4.3 Rising competition
The second reason is to compete with Tencent in China. Alibaba is the biggest B2B and B2C e-commerce company in China; it has leading position for past years. However, the situation has changed in recent 3~4 years, more and more users access the internet including buying goods and services via cell phones. It is the benefit access for the competitor Tencent to grab the market from Alibaba. Especially, Tencent just bought a large stake of JD.com (Gittleson, 2014). JD.com is the second biggest e-commerce site in China and in B2C market; it is also the second place right behind Alibaba.
The competition intention with Alibaba is obvious. The recent competitions between two parties can refer the below Table 4.3.1. Both companies also start to make acquisitions in small areas and ready for a head-to-head competition (Gittleson, 2014). Tencent doesn’t need to worry about the money since the company did IPO right early in 2004 in Hong Kong Stock Exchange; the stock price is HK$578 on 18th, March, 2014 which is 156 times more compared to 10 years ago (Yu, 2014). Hence, Alibaba needs to find the money support and start this” one of the most expensive competitions in online history.” said by Kim Gittleson from BBC news.
E-commerce platforms in B2B,
B2C and C2C markets.
(Taobao, TMall, Alipay)
Instant message platform.
1. During Chinese New Year, Tencent launched a mobile payment service that users can send or receive the money of red packet on line; it gave a warning to Alibaba’s Alipay (Gittleson, 2014).

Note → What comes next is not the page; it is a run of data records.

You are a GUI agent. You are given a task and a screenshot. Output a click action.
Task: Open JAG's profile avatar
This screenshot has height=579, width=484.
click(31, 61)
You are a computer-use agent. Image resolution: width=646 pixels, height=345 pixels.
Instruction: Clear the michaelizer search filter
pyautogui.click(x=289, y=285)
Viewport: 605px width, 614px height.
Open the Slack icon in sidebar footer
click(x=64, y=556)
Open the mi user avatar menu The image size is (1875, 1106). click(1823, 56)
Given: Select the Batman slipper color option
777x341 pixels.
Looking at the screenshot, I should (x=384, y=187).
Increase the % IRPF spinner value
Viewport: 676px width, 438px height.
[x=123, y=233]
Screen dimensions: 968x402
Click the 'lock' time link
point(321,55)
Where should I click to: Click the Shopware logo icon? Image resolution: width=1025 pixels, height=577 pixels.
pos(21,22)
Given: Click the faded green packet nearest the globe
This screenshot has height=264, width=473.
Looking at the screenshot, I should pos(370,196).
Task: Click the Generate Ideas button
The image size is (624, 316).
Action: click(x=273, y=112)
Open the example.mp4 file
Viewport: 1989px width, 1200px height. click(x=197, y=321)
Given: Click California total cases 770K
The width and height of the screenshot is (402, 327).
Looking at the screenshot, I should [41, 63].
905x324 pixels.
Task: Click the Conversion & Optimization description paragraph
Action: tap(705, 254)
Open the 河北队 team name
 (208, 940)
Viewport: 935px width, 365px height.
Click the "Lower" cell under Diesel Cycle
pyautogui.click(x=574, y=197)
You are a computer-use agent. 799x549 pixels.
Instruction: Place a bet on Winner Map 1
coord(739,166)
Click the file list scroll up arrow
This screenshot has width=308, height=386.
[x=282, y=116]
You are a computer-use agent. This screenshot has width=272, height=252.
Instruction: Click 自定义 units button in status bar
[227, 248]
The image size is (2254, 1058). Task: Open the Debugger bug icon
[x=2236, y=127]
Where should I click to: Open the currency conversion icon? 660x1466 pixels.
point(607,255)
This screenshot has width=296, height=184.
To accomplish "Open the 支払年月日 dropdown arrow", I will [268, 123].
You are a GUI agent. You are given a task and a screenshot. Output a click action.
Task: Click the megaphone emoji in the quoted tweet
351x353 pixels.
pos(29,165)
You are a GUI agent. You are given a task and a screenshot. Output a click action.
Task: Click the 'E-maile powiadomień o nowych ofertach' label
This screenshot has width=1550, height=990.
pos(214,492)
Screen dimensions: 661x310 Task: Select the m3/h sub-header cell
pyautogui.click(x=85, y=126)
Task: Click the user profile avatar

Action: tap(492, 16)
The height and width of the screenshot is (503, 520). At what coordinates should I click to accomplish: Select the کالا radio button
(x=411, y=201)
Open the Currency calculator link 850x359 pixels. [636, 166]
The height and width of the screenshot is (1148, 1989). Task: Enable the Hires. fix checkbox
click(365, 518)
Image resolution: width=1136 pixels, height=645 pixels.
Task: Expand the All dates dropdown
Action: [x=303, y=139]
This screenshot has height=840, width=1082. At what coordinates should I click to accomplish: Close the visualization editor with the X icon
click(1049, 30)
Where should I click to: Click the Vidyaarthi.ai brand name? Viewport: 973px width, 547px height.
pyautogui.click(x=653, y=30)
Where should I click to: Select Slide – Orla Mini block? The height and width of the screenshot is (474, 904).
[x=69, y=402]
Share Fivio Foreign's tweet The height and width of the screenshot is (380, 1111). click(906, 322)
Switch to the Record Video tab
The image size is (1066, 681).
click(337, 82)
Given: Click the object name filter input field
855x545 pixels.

2. The competition in mobile app for calling taxis (Alibaba’s Kuaidi v.s. Tencent’s Didi). The app not only can call cabs but also can tip for the ride. It is estimated that both parties pay more than $3 billion to subsidize it (Tong, 2014). 3. In the end of 2013, Alibaba launched one messaging application called “LaiWang” and tried to compete with Tencent’s “WeChat”
As we can find out from the previous chapters, Alibaba is a market leader and dominance Chinese e-commerce markets over ten years. Due to its large market share, innovation power and strong website function, no one is able to challenge its leading positions. However, in recent years, internet users start to change their using ways via the booming mobile phones. It benefits another giant company Tencent to penetrate Alibaba’s existing markets.
Even though Alibaba has the first-mover advantages in the market, the competition from Tencent doesn’t stop even getting aggressive. From the IPO movement of Alibaba, it can see Alibaba take this competition serious and doesn’t want to lose. Two giants battle for the leading place. The tough and expensive competition with Tencent just started. But, now Alibaba not only need to concern about the domestic competition but also need to make careful actions in global markets due to the IPO. The future of Alibaba is becoming more uncertain since the global markets are adding into the plan and the sever competition keeps going on.